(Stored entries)
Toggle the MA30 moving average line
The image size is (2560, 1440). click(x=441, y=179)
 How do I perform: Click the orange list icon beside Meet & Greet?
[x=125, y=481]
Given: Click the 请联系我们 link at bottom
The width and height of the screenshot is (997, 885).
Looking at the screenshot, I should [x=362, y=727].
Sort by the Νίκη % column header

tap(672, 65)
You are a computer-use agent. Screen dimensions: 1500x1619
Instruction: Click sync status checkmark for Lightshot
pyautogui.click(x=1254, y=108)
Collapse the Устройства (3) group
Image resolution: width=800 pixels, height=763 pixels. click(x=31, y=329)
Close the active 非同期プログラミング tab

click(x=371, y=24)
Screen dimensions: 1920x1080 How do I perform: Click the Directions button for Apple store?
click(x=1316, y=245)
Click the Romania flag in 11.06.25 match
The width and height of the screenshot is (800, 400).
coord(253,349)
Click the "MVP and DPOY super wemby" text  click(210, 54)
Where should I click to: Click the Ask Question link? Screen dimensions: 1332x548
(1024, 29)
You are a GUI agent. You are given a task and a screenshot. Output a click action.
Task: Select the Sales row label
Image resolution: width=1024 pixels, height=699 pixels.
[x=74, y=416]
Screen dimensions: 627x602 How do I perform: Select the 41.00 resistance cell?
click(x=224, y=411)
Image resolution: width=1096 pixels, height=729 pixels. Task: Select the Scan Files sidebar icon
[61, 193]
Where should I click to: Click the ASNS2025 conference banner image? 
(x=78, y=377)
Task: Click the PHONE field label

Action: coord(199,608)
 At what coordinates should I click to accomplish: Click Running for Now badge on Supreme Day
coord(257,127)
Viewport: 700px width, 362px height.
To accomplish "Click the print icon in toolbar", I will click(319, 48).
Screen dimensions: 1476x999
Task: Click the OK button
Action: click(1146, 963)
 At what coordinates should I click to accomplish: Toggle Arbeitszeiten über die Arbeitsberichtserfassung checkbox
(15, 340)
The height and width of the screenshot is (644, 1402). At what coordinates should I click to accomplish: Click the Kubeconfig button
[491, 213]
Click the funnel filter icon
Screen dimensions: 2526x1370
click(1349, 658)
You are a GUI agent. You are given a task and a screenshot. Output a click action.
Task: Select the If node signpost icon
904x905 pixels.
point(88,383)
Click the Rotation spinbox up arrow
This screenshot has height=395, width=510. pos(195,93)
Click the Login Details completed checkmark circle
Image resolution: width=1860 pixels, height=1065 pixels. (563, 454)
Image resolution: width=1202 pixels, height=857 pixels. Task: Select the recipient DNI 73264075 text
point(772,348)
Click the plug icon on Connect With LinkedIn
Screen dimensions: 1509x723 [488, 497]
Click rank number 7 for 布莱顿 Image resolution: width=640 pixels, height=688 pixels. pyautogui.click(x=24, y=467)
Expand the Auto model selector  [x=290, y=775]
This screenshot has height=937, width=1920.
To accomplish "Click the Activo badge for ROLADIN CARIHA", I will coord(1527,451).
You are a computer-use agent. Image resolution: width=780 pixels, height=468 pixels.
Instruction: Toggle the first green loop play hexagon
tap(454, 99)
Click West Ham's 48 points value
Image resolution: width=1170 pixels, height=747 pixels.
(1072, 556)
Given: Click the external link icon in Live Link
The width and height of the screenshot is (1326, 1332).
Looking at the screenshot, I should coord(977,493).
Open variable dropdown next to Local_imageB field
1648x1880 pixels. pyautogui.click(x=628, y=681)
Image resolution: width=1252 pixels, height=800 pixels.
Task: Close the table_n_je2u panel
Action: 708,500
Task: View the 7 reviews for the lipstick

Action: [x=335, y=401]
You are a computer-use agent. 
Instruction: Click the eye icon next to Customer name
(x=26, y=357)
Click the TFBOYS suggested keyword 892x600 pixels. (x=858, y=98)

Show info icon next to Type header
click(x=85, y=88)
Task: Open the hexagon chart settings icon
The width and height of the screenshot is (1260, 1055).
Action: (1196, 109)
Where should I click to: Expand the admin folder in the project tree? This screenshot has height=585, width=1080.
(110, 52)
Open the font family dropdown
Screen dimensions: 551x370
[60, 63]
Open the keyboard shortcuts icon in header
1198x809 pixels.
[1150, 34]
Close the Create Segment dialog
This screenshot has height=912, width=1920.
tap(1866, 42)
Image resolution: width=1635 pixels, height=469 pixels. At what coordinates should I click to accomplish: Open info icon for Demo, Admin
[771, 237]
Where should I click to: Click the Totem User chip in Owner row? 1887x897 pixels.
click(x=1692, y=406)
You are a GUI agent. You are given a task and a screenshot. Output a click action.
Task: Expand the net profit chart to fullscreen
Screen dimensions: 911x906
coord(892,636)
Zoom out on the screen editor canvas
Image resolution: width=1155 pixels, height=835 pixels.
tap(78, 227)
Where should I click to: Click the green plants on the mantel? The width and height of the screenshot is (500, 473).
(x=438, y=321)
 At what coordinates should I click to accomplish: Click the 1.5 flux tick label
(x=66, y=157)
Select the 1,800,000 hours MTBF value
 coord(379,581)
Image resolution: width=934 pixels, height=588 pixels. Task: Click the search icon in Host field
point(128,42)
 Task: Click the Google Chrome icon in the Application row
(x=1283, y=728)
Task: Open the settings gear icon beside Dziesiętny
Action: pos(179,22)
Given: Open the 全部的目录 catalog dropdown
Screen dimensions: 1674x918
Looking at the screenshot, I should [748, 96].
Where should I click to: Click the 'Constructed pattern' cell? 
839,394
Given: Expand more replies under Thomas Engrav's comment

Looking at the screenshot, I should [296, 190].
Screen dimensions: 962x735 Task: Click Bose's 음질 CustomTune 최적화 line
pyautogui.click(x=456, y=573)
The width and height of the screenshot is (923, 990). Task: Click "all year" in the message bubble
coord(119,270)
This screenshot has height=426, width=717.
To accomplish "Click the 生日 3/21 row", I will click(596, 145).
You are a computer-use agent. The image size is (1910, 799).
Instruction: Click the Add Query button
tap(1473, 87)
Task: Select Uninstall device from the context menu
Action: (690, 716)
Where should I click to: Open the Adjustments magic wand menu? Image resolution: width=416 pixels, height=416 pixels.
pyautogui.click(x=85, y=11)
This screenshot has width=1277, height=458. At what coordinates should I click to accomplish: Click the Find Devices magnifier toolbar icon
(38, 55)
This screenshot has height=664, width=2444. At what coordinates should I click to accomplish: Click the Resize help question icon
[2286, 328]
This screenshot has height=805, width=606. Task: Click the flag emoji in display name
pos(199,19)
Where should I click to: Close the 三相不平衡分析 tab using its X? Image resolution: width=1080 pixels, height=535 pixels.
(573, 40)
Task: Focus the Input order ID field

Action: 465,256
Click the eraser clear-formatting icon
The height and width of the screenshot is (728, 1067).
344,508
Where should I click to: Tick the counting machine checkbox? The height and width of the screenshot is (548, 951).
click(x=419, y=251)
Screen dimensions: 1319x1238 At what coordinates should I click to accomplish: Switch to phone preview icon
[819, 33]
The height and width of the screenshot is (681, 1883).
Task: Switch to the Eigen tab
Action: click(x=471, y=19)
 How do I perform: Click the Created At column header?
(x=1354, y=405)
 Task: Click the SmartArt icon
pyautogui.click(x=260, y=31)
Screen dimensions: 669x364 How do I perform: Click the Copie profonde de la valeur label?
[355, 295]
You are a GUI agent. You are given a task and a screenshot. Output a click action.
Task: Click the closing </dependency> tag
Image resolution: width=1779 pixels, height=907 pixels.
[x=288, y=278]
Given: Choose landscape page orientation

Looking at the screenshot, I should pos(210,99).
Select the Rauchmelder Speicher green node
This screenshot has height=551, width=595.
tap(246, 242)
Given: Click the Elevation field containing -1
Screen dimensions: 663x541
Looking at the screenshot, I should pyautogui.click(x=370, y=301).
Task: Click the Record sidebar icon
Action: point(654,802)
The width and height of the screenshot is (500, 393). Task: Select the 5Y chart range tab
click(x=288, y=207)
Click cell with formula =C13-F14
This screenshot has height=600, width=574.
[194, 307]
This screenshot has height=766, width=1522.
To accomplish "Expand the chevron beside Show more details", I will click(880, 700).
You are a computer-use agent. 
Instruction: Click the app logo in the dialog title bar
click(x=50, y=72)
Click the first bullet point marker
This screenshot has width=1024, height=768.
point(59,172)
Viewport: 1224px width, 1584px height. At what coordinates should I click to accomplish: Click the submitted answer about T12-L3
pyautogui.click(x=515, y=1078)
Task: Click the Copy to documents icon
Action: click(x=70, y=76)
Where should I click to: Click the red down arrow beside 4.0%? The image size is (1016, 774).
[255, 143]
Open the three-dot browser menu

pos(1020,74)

### Goal of the exercise
Where a line of the records has the string "computer", return that line.

### Response to this exercise
You are a computer-use agent. Screen dimensions: 1500x1619
You are a computer-use agent. Image resolution: width=780 pixels, height=468 pixels.
You are a computer-use agent. 
You are a computer-use agent. The image size is (1910, 799).
You are a computer-use agent. 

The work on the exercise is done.